Required work: Only the lines from the top of the records below through the line containing "Task: Click the Past button" should be printed, exactly and without pictures.
==================================================
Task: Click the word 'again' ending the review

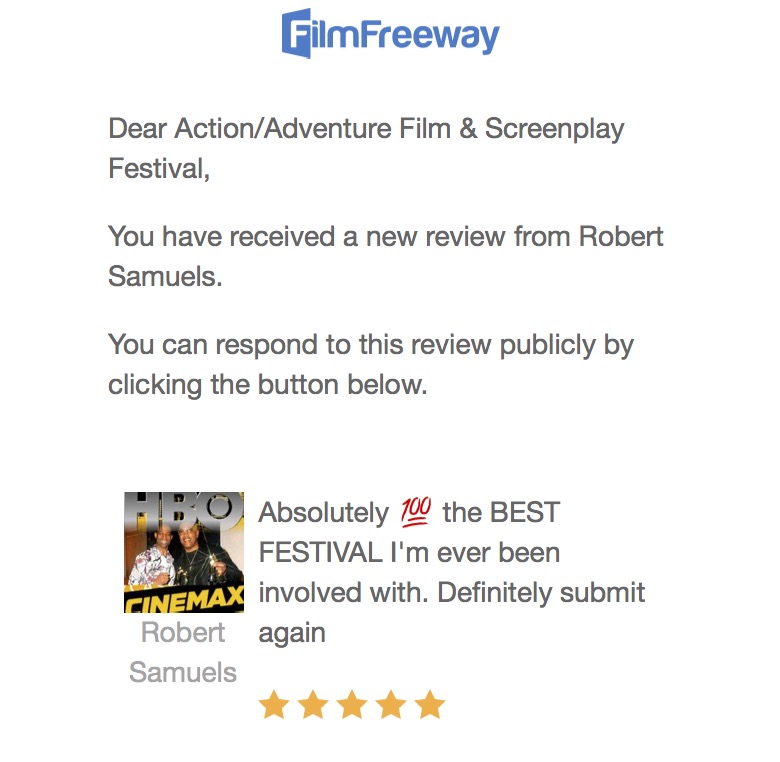Action: (x=292, y=632)
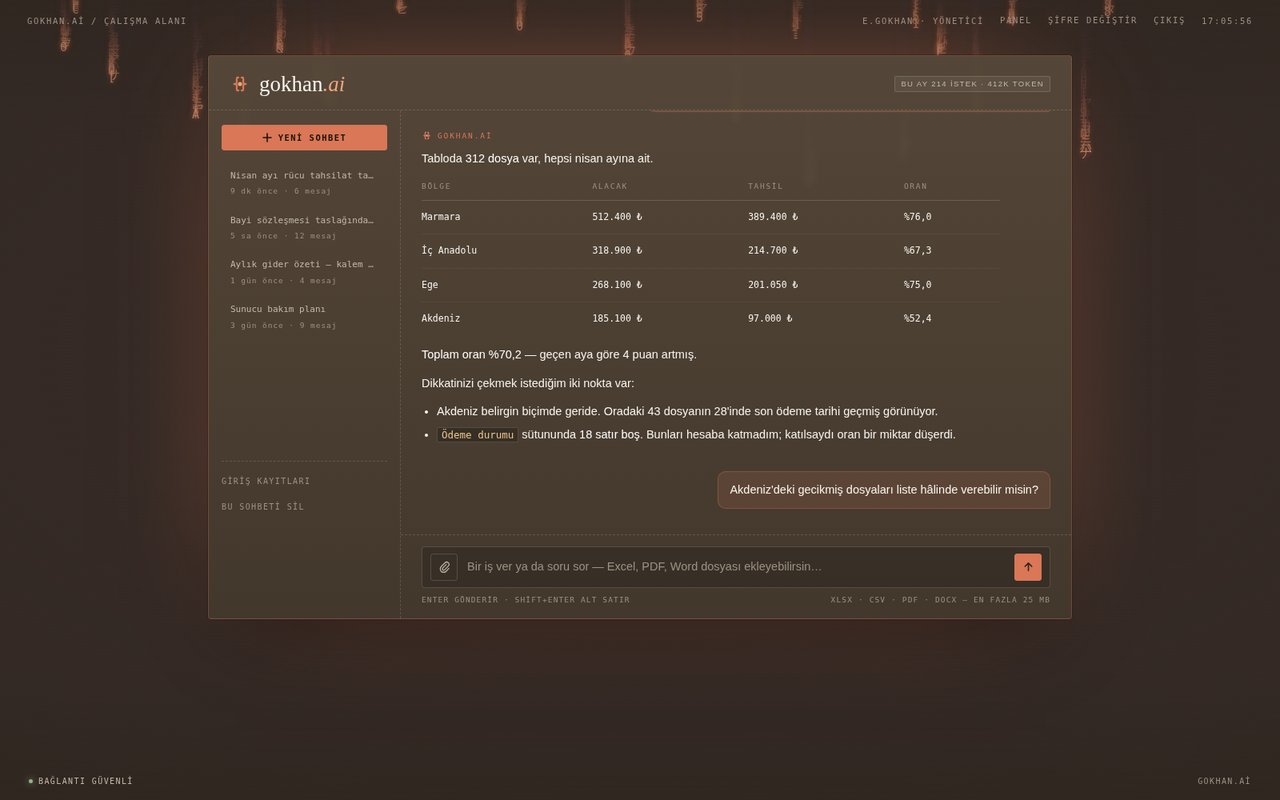
Task: Click the Bölge column header in table
Action: [436, 186]
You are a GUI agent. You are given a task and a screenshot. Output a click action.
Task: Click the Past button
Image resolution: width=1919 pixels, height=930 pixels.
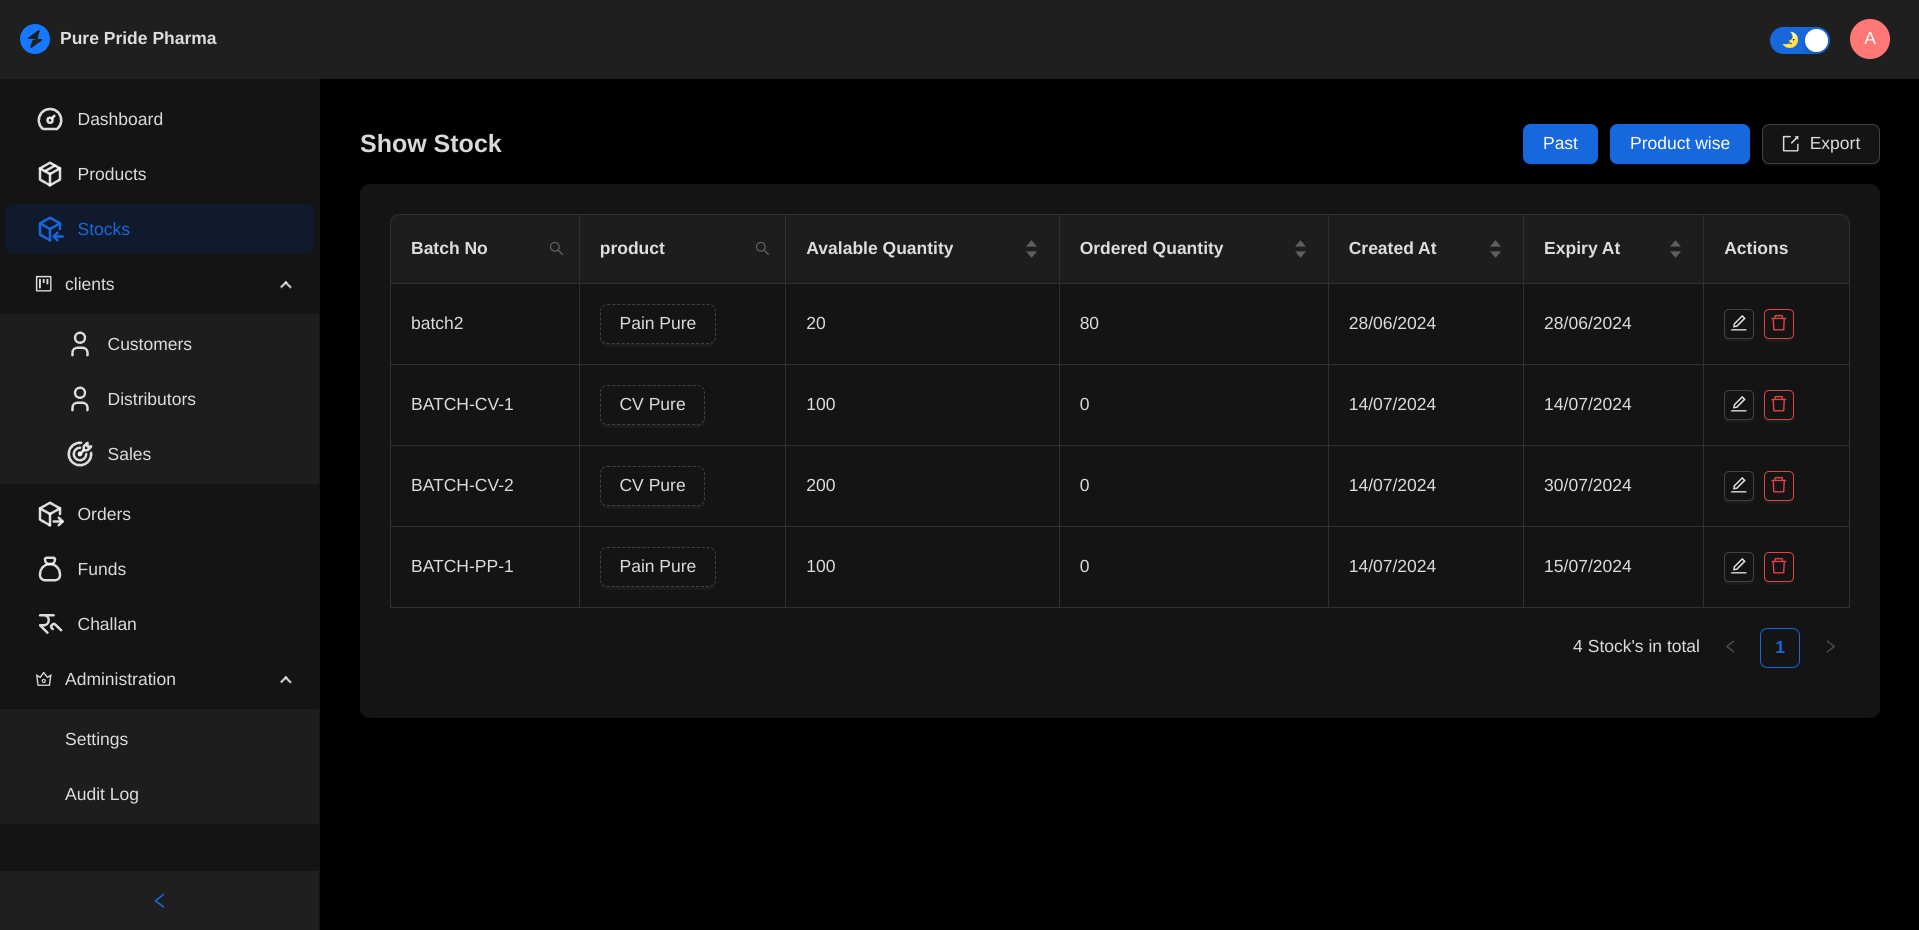[x=1559, y=144]
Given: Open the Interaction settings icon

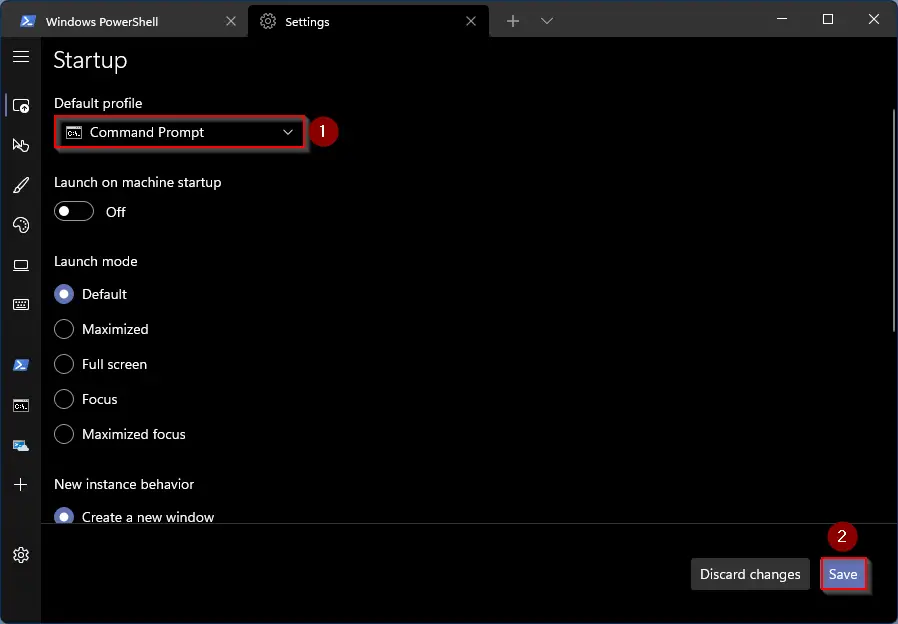Looking at the screenshot, I should (21, 145).
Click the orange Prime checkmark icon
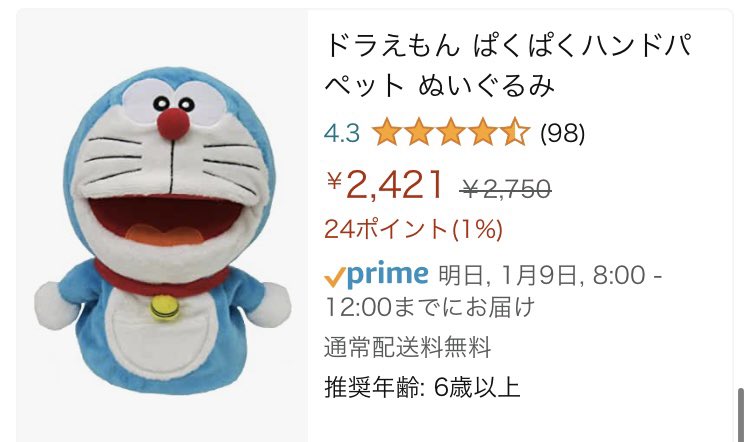Image resolution: width=750 pixels, height=442 pixels. 335,277
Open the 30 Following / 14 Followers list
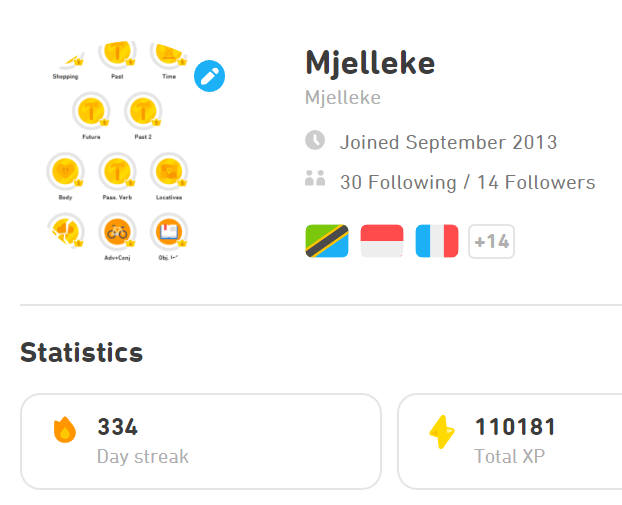This screenshot has width=622, height=505. (468, 182)
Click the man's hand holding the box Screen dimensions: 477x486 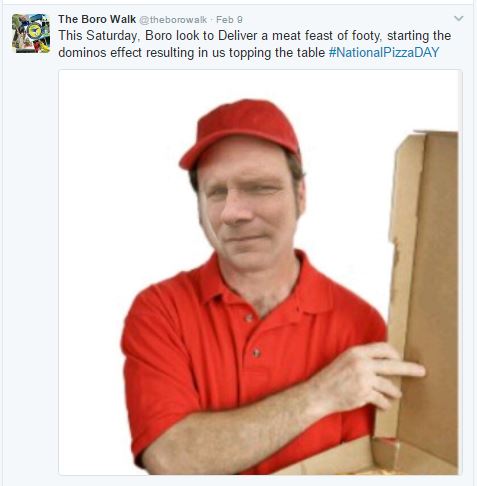click(370, 375)
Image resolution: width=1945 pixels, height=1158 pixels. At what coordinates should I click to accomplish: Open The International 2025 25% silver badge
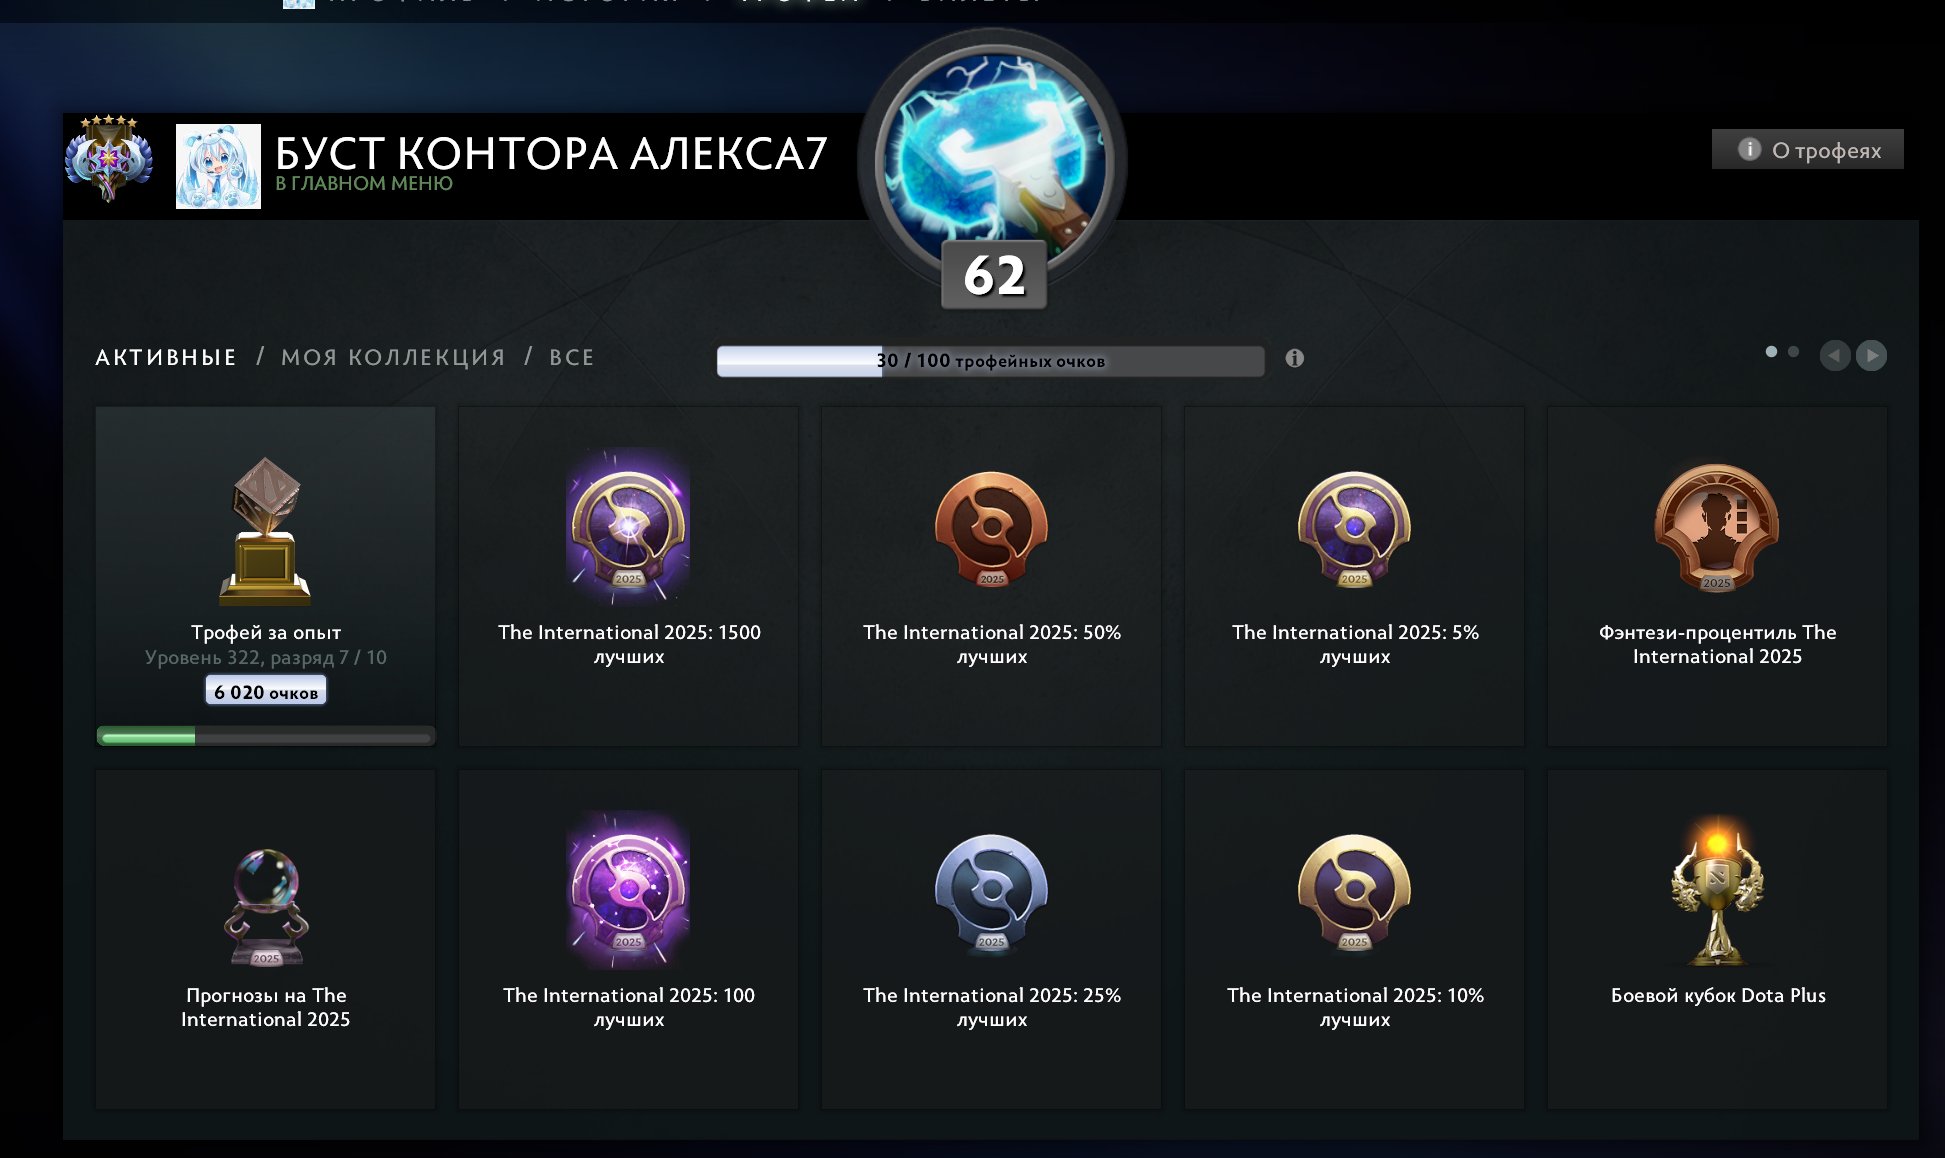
==================================================
Result of this task:
Task: Click the word 'again' ending the review

Action: (x=292, y=632)
Task: Click the Bölge column header in table
Action: [436, 186]
You are a GUI agent. You are given a task and a screenshot. Output a click action.
Task: Click the Past button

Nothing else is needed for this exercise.